FLPMA, the act passed in 1976 that coerced Western states to allow the federal government to manage western lands on the basis of retention rather than what the constitution promised  … disposal of all those lands … made several promises. One of the most significant was the promise of coordination. What you need to understand about coordination is that it was the promise to local governments they would not just be kept in the loop on federal land planning measures that affected their community. They would be at the table in the initial discussions.
What has happened with FLPMA is that the Environmental Movement has commandeered the spot promised to local government and the inherent rights for steering priorities of local federal land issues … and seized that leadership.
The displacement is multiple. It is comprised of influences and direct agendas of Non-governmental Organizations (NGOs) as well as federal land agency employees who adhere to the same concepts. The plans and the progress of plans are concocted remotely from local controls and set in motion. The only way locals get wind of the process is to watch the Federal Register diligently.

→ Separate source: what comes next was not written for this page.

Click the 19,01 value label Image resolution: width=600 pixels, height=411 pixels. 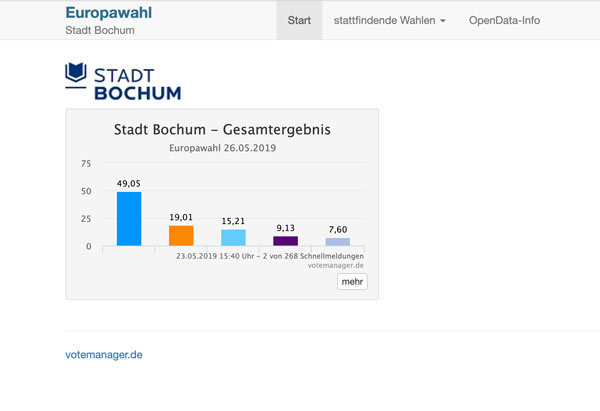(181, 217)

The problem is those of us with duties, responsibilities, and investments on the lands affected don’t have staff, time, or inclination to read the Federal Register every day.
Following the Domenici retirement in 2009, the new senior Senator from New Mexico, Jeff Bingaman, came loping into town with the New Mexico Wilderness Alliance in tow and announced his S.1689. That was a 259,000 acre behemoth with designated wilderness and NCA buffers. The word out of the press was that everybody was on board with the plan and the moons were all aligned for action. If you will remember that was a time when the Democrats controlled the Whitehouse, the Senate, the House, every natural resource committee, the governorship of New Mexico, and every local governing body in Dona Ana County. The bill died at the end of that congressional session.

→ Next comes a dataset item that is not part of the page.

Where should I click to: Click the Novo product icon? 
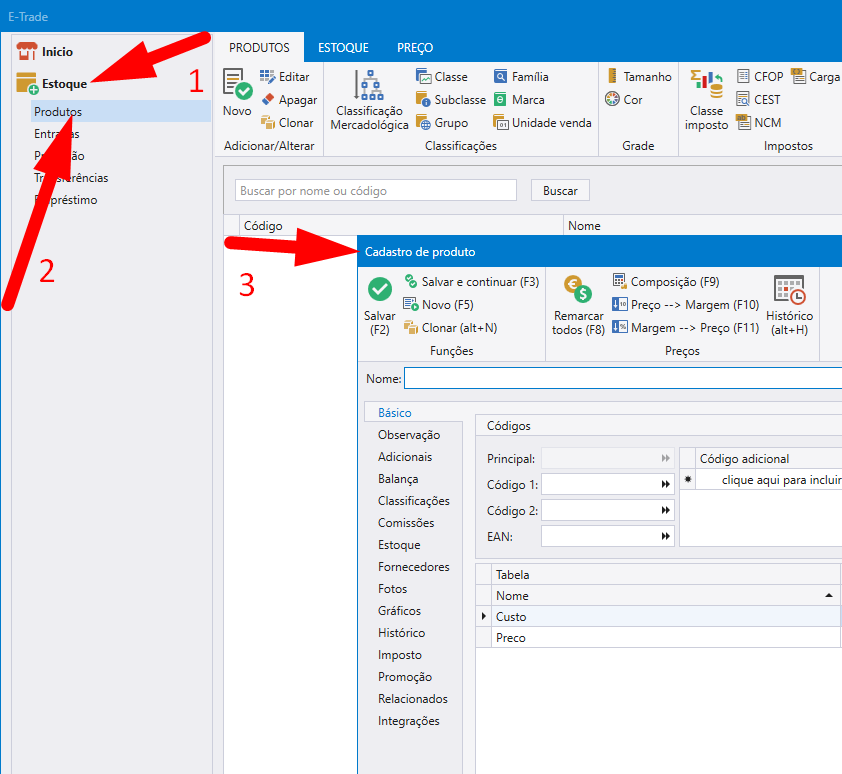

The bill failed because the same citizens who had duties, responsibilities, and investments on those lands went to work and sought not impassioned pleas for their continuation on the lands impacting the bill …but objective rationale of what the community faced with passage of the bill. They had learned a lesson from the Tularosa Basin evictions and the pleas of those old time ranchers.
For example, the proximity to the Mexican border became and remains a huge issue. Our ranching community knew very well the issues of the border that the rest of the nation was not being told. We knew that the entire east half of the Bootheel of New Mexico was void of electronic monitoring when the BLM forced the Border Patrol to remove the vital transmitter on Big Hatchet Mountain. The Border Patrol was told the transmitter was affecting the breeding of the desert bighorn sheep on the mountain.
I was horseback in our lazy E pasture when I got the call that our friend and colleague, Rob Krentz, had been killed on his ranch on the New Mexico-Arizona border in the Bootheel. We heard firsthand about the frustration Warner Glenn faced when he was disallowed to immediately follow the tracks of Rob’s killer back to the border.
I had also done the story on the Mexican rancher, Alejandro Garza, when he took a stand, defended his ranch, and faced the Mexican cartels. He was killed, but he got four of them before they got him.
We had also done a piece on the murder of Border Patrolman, Brian Terry and his Peck Canyon murder long before the details of the DOJ were known. We knew all about tons of trash, mules, stashes, and rape trees. We talked about it, but nobody listened.
The smuggling corridors, though, were of high interest to us. We embarked on the study to determine what made the Arizona Smuggling Corridors so dangerous. It wasn’t congressional staffs, it wasn’t Department of Homeland Security help … it was private citizens simply not giving in to government condescension and we found out what we suspected.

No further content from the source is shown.